Atleast I learned not to trust blindly. Especially when it comes to Men.
My mom gave birth On the twenty-seventh of April!!! I wasn't home that day...I was too scared to stay...soooo...i went to Daniel's state...yes..we weren't together but feelings were there...he wanted to talk and I went there...it wasn't all bad..we were still friends and we supported each other. I went there on the twenty-sixth..we hung out...talked...he told me he never cheated on me till we partially broke up. I got high and we had the most amazing sex ever. I even cried..but only cause I know that was the last time. Or so.

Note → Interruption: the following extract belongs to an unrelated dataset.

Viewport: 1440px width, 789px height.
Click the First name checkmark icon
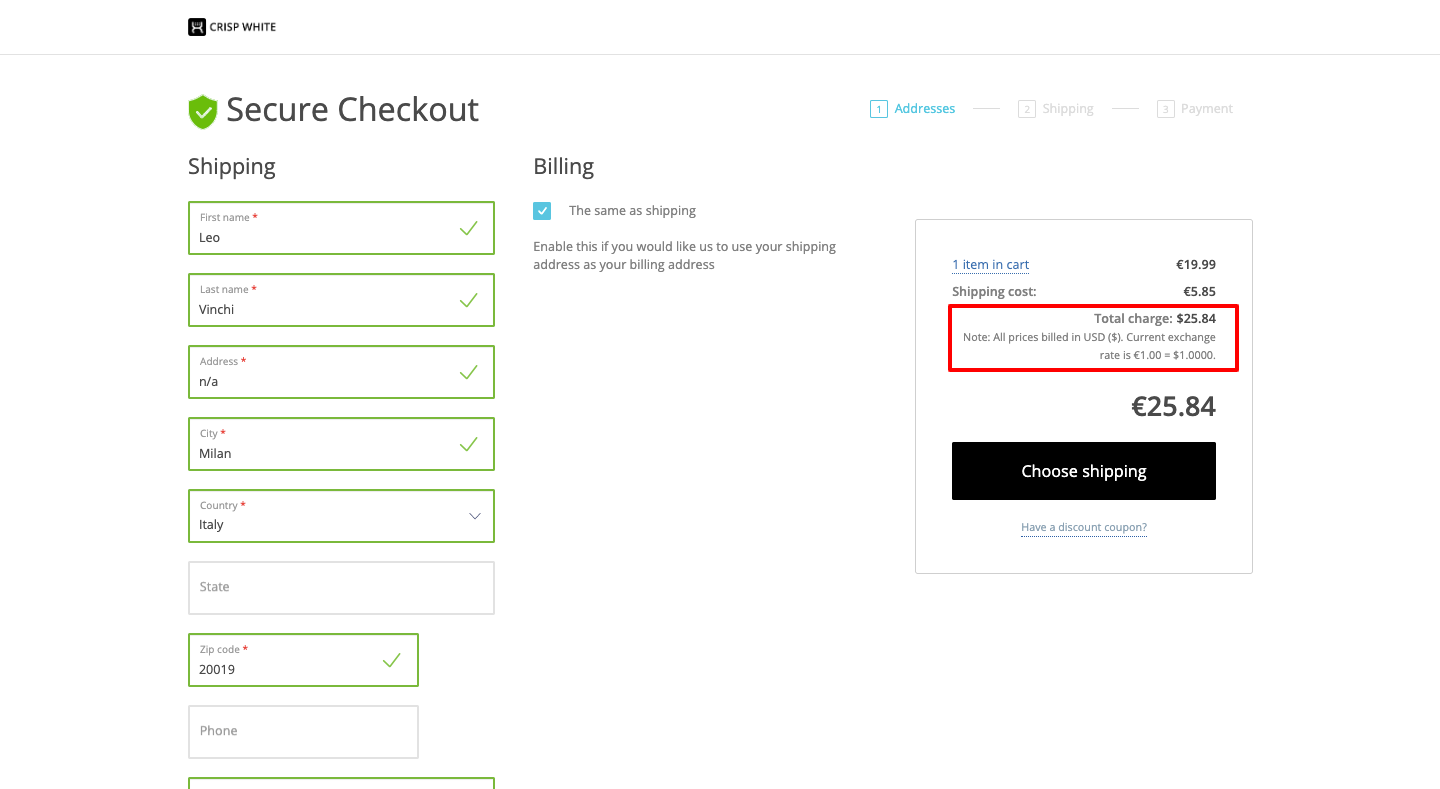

I was dressing up to go home when my Bestfriend Mary called...she told me to run home immediately...my mom had given birth!! She didn't know the gender of the baby yet. I was shaking as I left...Daniel escorted to the bustop where I boarded a car going to my state. On my way...my cousin(Queen) called me again...and told me my mom had given birth!!! I was so happy I wanted to scream in the car...I got so distracted that I didn't notice when the car passed my place...and I needed up in Cold stone ice cream place. I was so confused...and worse I had little money to go home!!! I gave fucking Daniel my last cash!! I had to find my way home...it was so frustrating for me. I even called and cursed him out. My Dad called me and told me it was a Boy!😄😄! I was so happy and I wasn't even close to home!! I was actually walking in circles cause everywhere looked the same. Dehydrated and tired...i decided to beg someone for help. But i got help before i asked! A man noticed i had been walking around and asked what my problem was...i told him...trying not to cry too...he gave me money..even more that what i expected. I was so happy!!!!
I got home easily...ran to my house and they told me they weren't back yet..so i ran to the hospital with the directions from my father. I got to the hospital...that was when I cried. My baby brother. I finally have a sibling!! It was indeed a Miracle. And that was the name I gave him.
❣MIRACLE ❣
It was the happiest day of my family's life! It put an end to some gossips and harsh talks from people.